Saved data entries:
*****

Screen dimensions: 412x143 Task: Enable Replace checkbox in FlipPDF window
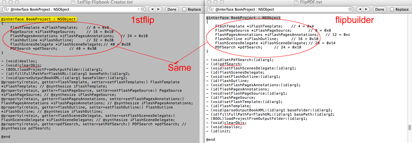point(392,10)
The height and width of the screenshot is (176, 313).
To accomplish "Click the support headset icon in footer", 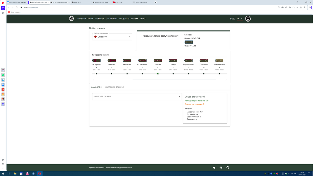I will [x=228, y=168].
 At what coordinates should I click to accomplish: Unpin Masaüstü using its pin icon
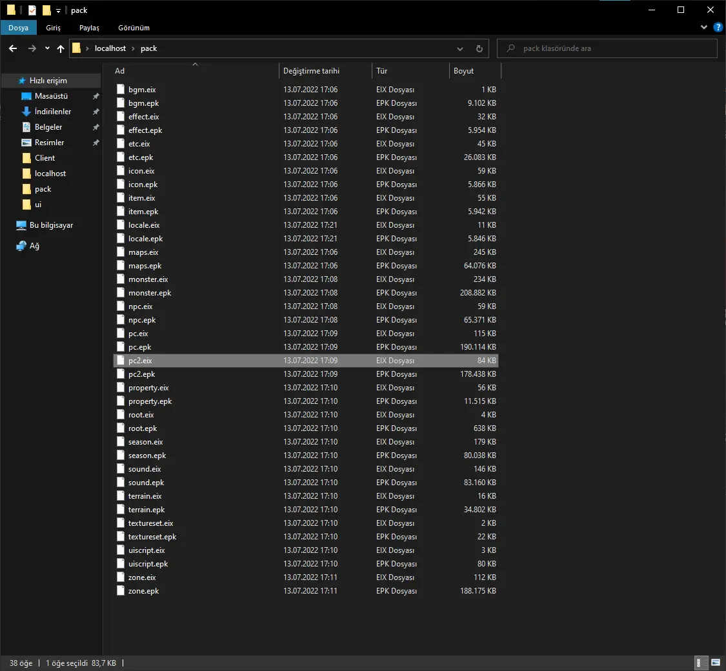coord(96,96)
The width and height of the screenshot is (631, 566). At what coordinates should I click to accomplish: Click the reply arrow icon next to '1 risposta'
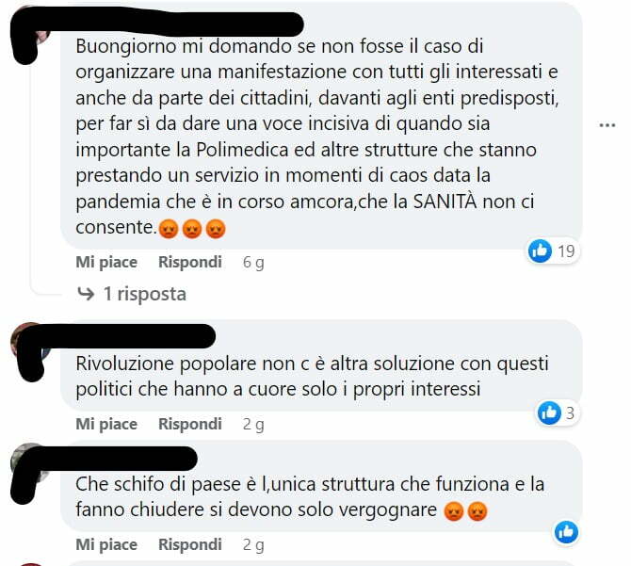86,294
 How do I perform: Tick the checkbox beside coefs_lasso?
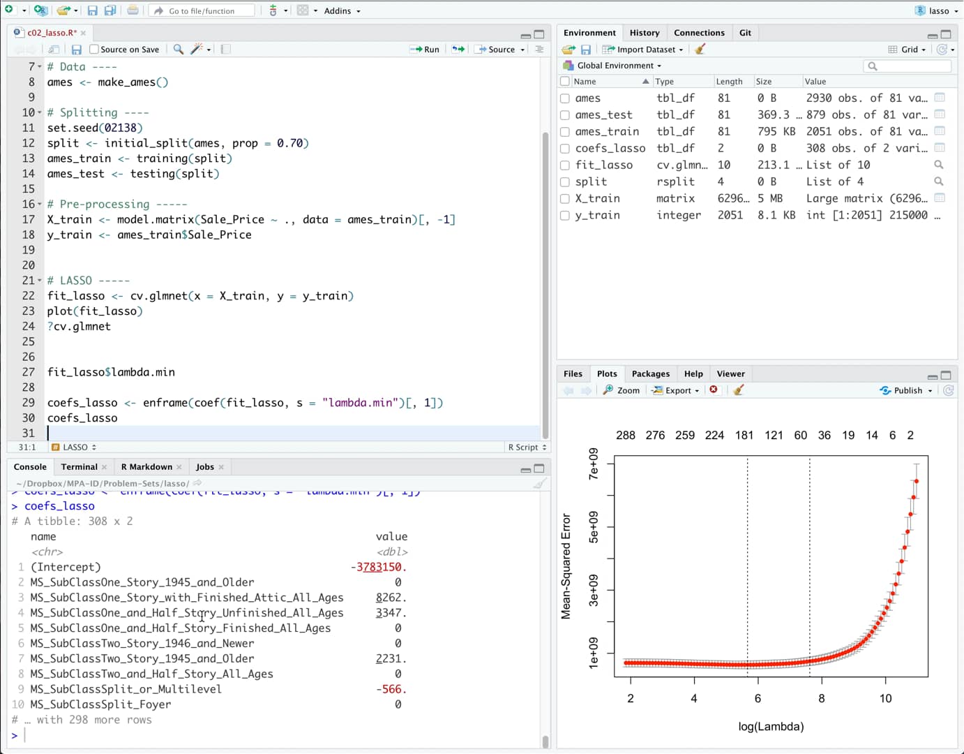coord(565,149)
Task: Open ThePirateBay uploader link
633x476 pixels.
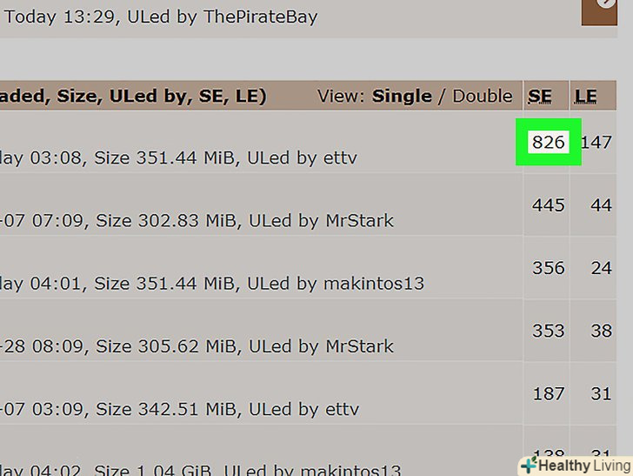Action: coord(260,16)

*****

Without the pictures, transcribe exactly the lines above from the one containing "The width and" through the last.

The width and height of the screenshot is (631, 566). At what coordinates should I click to accomplish: Click the reply arrow icon next to '1 risposta'
86,294
 How do I perform: Tick the checkbox beside coefs_lasso?
coord(565,149)
Task: Open ThePirateBay uploader link
633x476 pixels.
Action: coord(260,16)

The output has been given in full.